• [EXERCISE OBJECTIVE]
Copy out the lymphoma study abstract below word for word, from its title to its final sentence.

• [STUDY TEXT]
Clinical Features Analysis and Survival Nomogram of Primary Small Intestinal Diffuse Large B-Cell Lymphoma.

Purpose: This study aimed to analyze the clinical features and survival of primary small intestinal diffuse large B-cell lymphoma (PsI-DLBCL), and establish and independently validate a prognostic nomogram for individual risk prediction. Patients and methods: Data for 24 patients from the Renmin Hospital of Wuhan University were used as an independent validation cohort, data for 1144 patients with PsI-DLBCL from the SEER database were randomly assigned to training (N=817) and internal validation (N=327) sets. The survival nomogram was constructed with the most significant factors associated with OS using Univariate and multivariate analyses on the training set. Decision curve analysis (DCA) was conducted. Internal validation was SEER validation set. Our cancer center cohort was used as an external validation set to further verify the survival nomogram. Results: Five clinicopathological feature factors associated with OS of the training set yielded (age, marital status, Ann Arbor stage, surgery for primary site and chemotherapy), which were used to create a survival nomogram. Additionally, the calibration curves of the prognostic nomogram revealed good agreement between the predicted survival probabilities and the ground truth values. The stability of our survival nomogram was explained by internal and external validation data. Conclusion: Our nomogram proposes the clinical and therapeutic factors affecting OS for patients with PsI-DLBCL. It shows that chemotherapy and surgery are beneficial to patients in the choice of treatment options. These results suggest that a survival nomogram may be better at predicting OS for PsI-DLBCL patients.

• [SUPPLIED INFORMATION]
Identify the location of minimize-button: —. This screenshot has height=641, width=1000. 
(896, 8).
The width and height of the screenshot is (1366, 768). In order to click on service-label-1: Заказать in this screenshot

• [FINISHED TASK]
Clinical Features Analysis and Survival Nomogram of Primary Small Intestinal Diffuse Large B-Cell Lymphoma.

Purpose: This study aimed to analyze the clinical features and survival of primary small intestinal diffuse large B-cell lymphoma (PsI-DLBCL), and establish and independently validate a prognostic nomogram for individual risk prediction. Patients and methods: Data for 24 patients from the Renmin Hospital of Wuhan University were used as an independent validation cohort, data for 1144 patients with PsI-DLBCL from the SEER database were randomly assigned to training (N=817) and internal validation (N=327) sets. The survival nomogram was constructed with the most significant factors associated with OS using Univariate and multivariate analyses on the training set. Decision curve analysis (DCA) was conducted. Internal validation was SEER validation set. Our cancer center cohort was used as an external validation set to further verify the survival nomogram. Results: Five clinicopathological feature factors associated with OS of the training set yielded (age, marital status, Ann Arbor stage, surgery for primary site and chemotherapy), which were used to create a survival nomogram. Additionally, the calibration curves of the prognostic nomogram revealed good agreement between the predicted survival probabilities and the ground truth values. The stability of our survival nomogram was explained by internal and external validation data. Conclusion: Our nomogram proposes the clinical and therapeutic factors affecting OS for patients with PsI-DLBCL. It shows that chemotherapy and surgery are beneficial to patients in the choice of treatment options. These results suggest that a survival nomogram may be better at predicting OS for PsI-DLBCL patients.